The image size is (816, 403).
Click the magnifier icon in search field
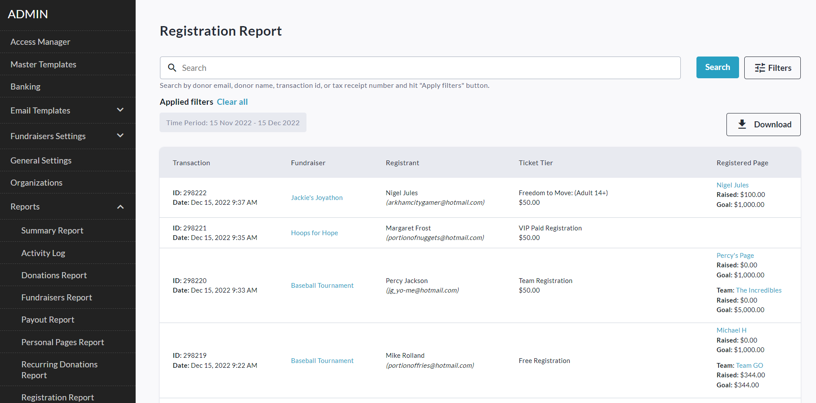click(172, 68)
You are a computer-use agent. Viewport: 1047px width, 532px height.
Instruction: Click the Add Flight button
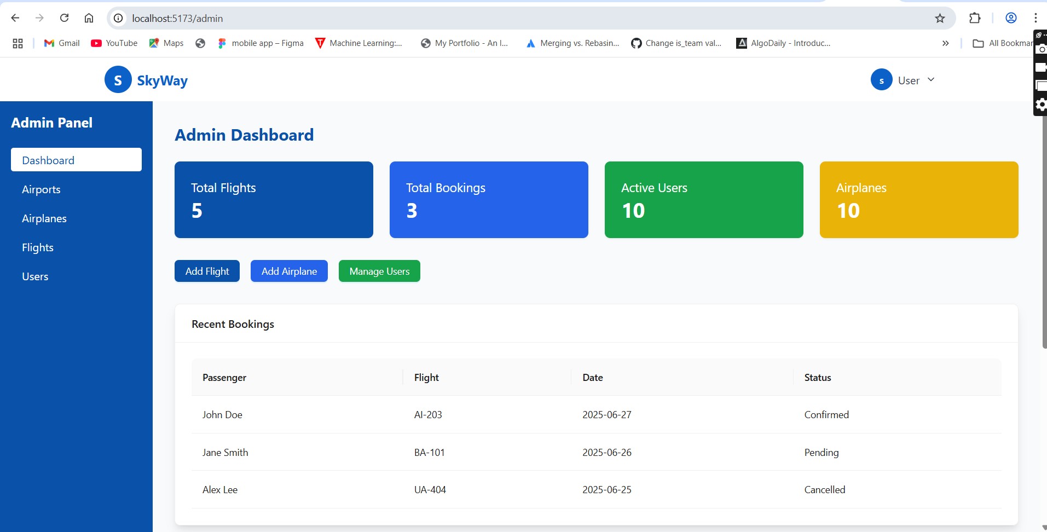coord(207,271)
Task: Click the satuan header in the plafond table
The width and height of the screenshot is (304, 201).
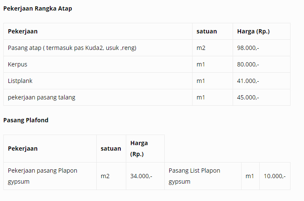Action: point(111,149)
□ □ □ □ □
§ What is required
Write out all the records again, changing "magnifier" to "magnifying glass" and keeping everything else as it is. Leave the pictures out.

§ In response
The image size is (816, 403).
Click the magnifying glass icon in search field
click(172, 68)
You are a computer-use agent. Viewport: 1047px width, 532px height.
Instruction: Click the Add Flight button
coord(207,271)
Task: Click the satuan header in the plafond table
The width and height of the screenshot is (304, 201).
Action: point(111,149)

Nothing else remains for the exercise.